Start of INFORMATION

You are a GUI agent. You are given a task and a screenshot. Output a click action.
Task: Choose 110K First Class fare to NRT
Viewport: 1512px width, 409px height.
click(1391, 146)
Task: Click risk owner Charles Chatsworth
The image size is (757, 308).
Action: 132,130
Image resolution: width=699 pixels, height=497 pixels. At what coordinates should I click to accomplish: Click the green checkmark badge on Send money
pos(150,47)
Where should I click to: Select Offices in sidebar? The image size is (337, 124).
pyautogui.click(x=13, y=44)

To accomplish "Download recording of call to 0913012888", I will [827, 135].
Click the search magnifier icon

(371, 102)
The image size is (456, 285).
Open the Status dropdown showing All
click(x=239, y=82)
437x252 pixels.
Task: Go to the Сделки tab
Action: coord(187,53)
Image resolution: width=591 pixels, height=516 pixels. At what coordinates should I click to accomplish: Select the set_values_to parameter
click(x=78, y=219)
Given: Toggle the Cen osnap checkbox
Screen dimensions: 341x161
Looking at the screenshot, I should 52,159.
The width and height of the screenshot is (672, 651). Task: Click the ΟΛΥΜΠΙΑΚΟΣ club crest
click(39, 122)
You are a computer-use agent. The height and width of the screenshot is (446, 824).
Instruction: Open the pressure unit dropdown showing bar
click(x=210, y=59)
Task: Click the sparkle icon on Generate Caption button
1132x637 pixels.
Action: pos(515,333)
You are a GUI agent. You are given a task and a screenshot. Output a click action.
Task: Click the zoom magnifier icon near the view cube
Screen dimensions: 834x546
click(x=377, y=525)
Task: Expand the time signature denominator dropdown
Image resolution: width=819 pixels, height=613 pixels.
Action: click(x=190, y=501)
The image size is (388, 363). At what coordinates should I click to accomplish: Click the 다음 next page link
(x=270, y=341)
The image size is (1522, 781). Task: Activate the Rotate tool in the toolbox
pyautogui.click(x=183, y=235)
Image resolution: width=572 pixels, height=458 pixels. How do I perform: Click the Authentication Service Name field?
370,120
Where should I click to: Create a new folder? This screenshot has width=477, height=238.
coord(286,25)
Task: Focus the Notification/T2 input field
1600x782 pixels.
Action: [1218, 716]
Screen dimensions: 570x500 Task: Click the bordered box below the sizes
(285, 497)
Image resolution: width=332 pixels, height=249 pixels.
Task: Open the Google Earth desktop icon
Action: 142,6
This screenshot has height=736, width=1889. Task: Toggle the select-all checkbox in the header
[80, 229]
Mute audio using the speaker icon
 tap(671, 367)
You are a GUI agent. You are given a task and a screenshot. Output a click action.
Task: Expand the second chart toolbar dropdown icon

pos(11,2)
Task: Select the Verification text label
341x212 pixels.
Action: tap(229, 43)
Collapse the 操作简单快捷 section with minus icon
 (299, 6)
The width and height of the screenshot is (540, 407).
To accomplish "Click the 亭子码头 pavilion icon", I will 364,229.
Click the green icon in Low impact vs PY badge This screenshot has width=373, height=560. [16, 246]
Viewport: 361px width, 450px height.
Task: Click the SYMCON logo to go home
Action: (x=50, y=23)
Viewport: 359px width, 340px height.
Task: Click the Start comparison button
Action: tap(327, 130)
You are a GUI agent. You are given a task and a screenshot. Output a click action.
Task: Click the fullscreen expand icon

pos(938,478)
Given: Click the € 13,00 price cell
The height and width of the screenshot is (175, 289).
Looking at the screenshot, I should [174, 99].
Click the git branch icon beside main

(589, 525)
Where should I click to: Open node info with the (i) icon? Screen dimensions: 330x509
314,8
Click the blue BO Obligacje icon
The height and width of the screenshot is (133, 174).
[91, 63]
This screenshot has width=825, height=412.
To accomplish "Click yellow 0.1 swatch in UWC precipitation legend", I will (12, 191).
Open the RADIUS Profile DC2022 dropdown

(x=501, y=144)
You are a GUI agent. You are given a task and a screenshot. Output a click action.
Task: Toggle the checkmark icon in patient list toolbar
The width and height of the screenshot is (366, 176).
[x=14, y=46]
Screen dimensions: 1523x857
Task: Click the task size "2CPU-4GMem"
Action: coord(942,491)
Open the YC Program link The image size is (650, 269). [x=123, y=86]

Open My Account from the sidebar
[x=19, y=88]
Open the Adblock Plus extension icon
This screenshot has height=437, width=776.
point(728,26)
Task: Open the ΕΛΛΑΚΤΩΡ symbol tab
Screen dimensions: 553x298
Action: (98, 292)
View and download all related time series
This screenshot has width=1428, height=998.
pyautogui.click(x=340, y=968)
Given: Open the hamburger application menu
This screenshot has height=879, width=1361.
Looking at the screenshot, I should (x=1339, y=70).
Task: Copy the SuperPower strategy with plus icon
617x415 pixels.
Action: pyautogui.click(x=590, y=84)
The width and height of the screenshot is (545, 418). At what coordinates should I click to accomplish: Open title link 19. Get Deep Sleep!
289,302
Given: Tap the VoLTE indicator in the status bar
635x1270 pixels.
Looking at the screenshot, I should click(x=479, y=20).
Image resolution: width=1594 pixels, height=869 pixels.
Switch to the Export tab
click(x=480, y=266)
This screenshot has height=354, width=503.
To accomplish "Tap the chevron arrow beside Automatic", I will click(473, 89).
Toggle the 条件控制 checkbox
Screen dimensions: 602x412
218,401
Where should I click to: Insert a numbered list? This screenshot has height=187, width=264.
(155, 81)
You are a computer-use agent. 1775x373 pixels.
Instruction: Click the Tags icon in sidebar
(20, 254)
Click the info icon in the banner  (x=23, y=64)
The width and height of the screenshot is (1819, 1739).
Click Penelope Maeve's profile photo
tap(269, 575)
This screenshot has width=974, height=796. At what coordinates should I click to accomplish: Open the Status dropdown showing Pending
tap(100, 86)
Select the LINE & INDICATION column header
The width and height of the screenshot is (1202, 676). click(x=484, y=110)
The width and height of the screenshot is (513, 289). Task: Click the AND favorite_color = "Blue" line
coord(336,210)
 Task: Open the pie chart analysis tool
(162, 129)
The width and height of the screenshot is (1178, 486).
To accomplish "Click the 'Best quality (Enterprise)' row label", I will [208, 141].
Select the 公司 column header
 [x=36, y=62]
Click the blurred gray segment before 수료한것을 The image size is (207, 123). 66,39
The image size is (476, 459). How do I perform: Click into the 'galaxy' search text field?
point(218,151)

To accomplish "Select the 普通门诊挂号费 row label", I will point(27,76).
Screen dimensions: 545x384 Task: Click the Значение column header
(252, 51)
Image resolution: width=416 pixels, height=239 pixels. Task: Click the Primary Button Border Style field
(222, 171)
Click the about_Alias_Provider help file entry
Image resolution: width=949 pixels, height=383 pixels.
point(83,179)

End of INFORMATION

_TASK PROMPT:_
Please restate the preceding entries word for word.

_WRITTEN ANSWER:_
You are a GUI agent. You are given a task and a screenshot. Output a click action.
Task: Choose 110K First Class fare to NRT
Viewport: 1512px width, 409px height.
click(1391, 146)
Task: Click risk owner Charles Chatsworth
The image size is (757, 308).
Action: 132,130
Image resolution: width=699 pixels, height=497 pixels. At what coordinates should I click to accomplish: Click the green checkmark badge on Send money
pos(150,47)
Where should I click to: Select Offices in sidebar? The image size is (337, 124).
pyautogui.click(x=13, y=44)

To accomplish "Download recording of call to 0913012888", I will [827, 135].
Click the search magnifier icon

(371, 102)
The image size is (456, 285).
Open the Status dropdown showing All
click(x=239, y=82)
437x252 pixels.
Task: Go to the Сделки tab
Action: coord(187,53)
Image resolution: width=591 pixels, height=516 pixels. At what coordinates should I click to accomplish: Select the set_values_to parameter
click(x=78, y=219)
Given: Toggle the Cen osnap checkbox
Screen dimensions: 341x161
Looking at the screenshot, I should 52,159.
The width and height of the screenshot is (672, 651). Task: Click the ΟΛΥΜΠΙΑΚΟΣ club crest
click(39, 122)
You are a computer-use agent. The height and width of the screenshot is (446, 824).
Instruction: Open the pressure unit dropdown showing bar
click(x=210, y=59)
Task: Click the sparkle icon on Generate Caption button
1132x637 pixels.
Action: pos(515,333)
You are a GUI agent. You are given a task and a screenshot. Output a click action.
Task: Click the zoom magnifier icon near the view cube
Screen dimensions: 834x546
click(x=377, y=525)
Task: Expand the time signature denominator dropdown
Image resolution: width=819 pixels, height=613 pixels.
Action: click(x=190, y=501)
The image size is (388, 363). At what coordinates should I click to accomplish: Click the 다음 next page link
(x=270, y=341)
The image size is (1522, 781). Task: Activate the Rotate tool in the toolbox
pyautogui.click(x=183, y=235)
Image resolution: width=572 pixels, height=458 pixels. How do I perform: Click the Authentication Service Name field?
370,120
Where should I click to: Create a new folder? This screenshot has width=477, height=238.
coord(286,25)
Task: Focus the Notification/T2 input field
1600x782 pixels.
Action: [1218, 716]
Screen dimensions: 570x500 Task: Click the bordered box below the sizes
(285, 497)
Image resolution: width=332 pixels, height=249 pixels.
Task: Open the Google Earth desktop icon
Action: 142,6
This screenshot has height=736, width=1889. Task: Toggle the select-all checkbox in the header
[80, 229]
Mute audio using the speaker icon
 tap(671, 367)
You are a GUI agent. You are given a task and a screenshot. Output a click action.
Task: Expand the second chart toolbar dropdown icon

pos(11,2)
Task: Select the Verification text label
341x212 pixels.
Action: tap(229, 43)
Collapse the 操作简单快捷 section with minus icon
 (299, 6)
The width and height of the screenshot is (540, 407).
To accomplish "Click the 亭子码头 pavilion icon", I will 364,229.
Click the green icon in Low impact vs PY badge This screenshot has width=373, height=560. [16, 246]
Viewport: 361px width, 450px height.
Task: Click the SYMCON logo to go home
Action: (x=50, y=23)
Viewport: 359px width, 340px height.
Task: Click the Start comparison button
Action: tap(327, 130)
You are a GUI agent. You are given a task and a screenshot. Output a click action.
Task: Click the fullscreen expand icon

pos(938,478)
Given: Click the € 13,00 price cell
The height and width of the screenshot is (175, 289).
Looking at the screenshot, I should [174, 99].
Click the git branch icon beside main

(589, 525)
Where should I click to: Open node info with the (i) icon? Screen dimensions: 330x509
314,8
Click the blue BO Obligacje icon
The height and width of the screenshot is (133, 174).
[91, 63]
This screenshot has width=825, height=412.
To accomplish "Click yellow 0.1 swatch in UWC precipitation legend", I will (12, 191).
Open the RADIUS Profile DC2022 dropdown

(x=501, y=144)
You are a GUI agent. You are given a task and a screenshot. Output a click action.
Task: Toggle the checkmark icon in patient list toolbar
The width and height of the screenshot is (366, 176).
[x=14, y=46]
Screen dimensions: 1523x857
Task: Click the task size "2CPU-4GMem"
Action: coord(942,491)
Open the YC Program link The image size is (650, 269). [x=123, y=86]

Open My Account from the sidebar
[x=19, y=88]
Open the Adblock Plus extension icon
This screenshot has height=437, width=776.
point(728,26)
Task: Open the ΕΛΛΑΚΤΩΡ symbol tab
Screen dimensions: 553x298
Action: (98, 292)
View and download all related time series
This screenshot has width=1428, height=998.
pyautogui.click(x=340, y=968)
Given: Open the hamburger application menu
This screenshot has height=879, width=1361.
Looking at the screenshot, I should (x=1339, y=70).
Task: Copy the SuperPower strategy with plus icon
617x415 pixels.
Action: pyautogui.click(x=590, y=84)
The width and height of the screenshot is (545, 418). At what coordinates should I click to accomplish: Open title link 19. Get Deep Sleep!
289,302
Given: Tap the VoLTE indicator in the status bar
635x1270 pixels.
Looking at the screenshot, I should click(x=479, y=20).
Image resolution: width=1594 pixels, height=869 pixels.
Switch to the Export tab
click(x=480, y=266)
This screenshot has height=354, width=503.
To accomplish "Tap the chevron arrow beside Automatic", I will click(473, 89).
Toggle the 条件控制 checkbox
Screen dimensions: 602x412
218,401
Where should I click to: Insert a numbered list? This screenshot has height=187, width=264.
(155, 81)
You are a computer-use agent. 1775x373 pixels.
Instruction: Click the Tags icon in sidebar
(20, 254)
Click the info icon in the banner  (x=23, y=64)
The width and height of the screenshot is (1819, 1739).
Click Penelope Maeve's profile photo
tap(269, 575)
This screenshot has width=974, height=796. At what coordinates should I click to accomplish: Open the Status dropdown showing Pending
tap(100, 86)
Select the LINE & INDICATION column header
The width and height of the screenshot is (1202, 676). click(x=484, y=110)
The width and height of the screenshot is (513, 289). Task: Click the AND favorite_color = "Blue" line
coord(336,210)
 Task: Open the pie chart analysis tool
(162, 129)
The width and height of the screenshot is (1178, 486).
To accomplish "Click the 'Best quality (Enterprise)' row label", I will [208, 141].
Select the 公司 column header
 [x=36, y=62]
Click the blurred gray segment before 수료한것을 The image size is (207, 123). 66,39
The image size is (476, 459). How do I perform: Click into the 'galaxy' search text field?
point(218,151)

To accomplish "Select the 普通门诊挂号费 row label", I will point(27,76).
Screen dimensions: 545x384 Task: Click the Значение column header
(252, 51)
Image resolution: width=416 pixels, height=239 pixels. Task: Click the Primary Button Border Style field
(222, 171)
Click the about_Alias_Provider help file entry
Image resolution: width=949 pixels, height=383 pixels.
point(83,179)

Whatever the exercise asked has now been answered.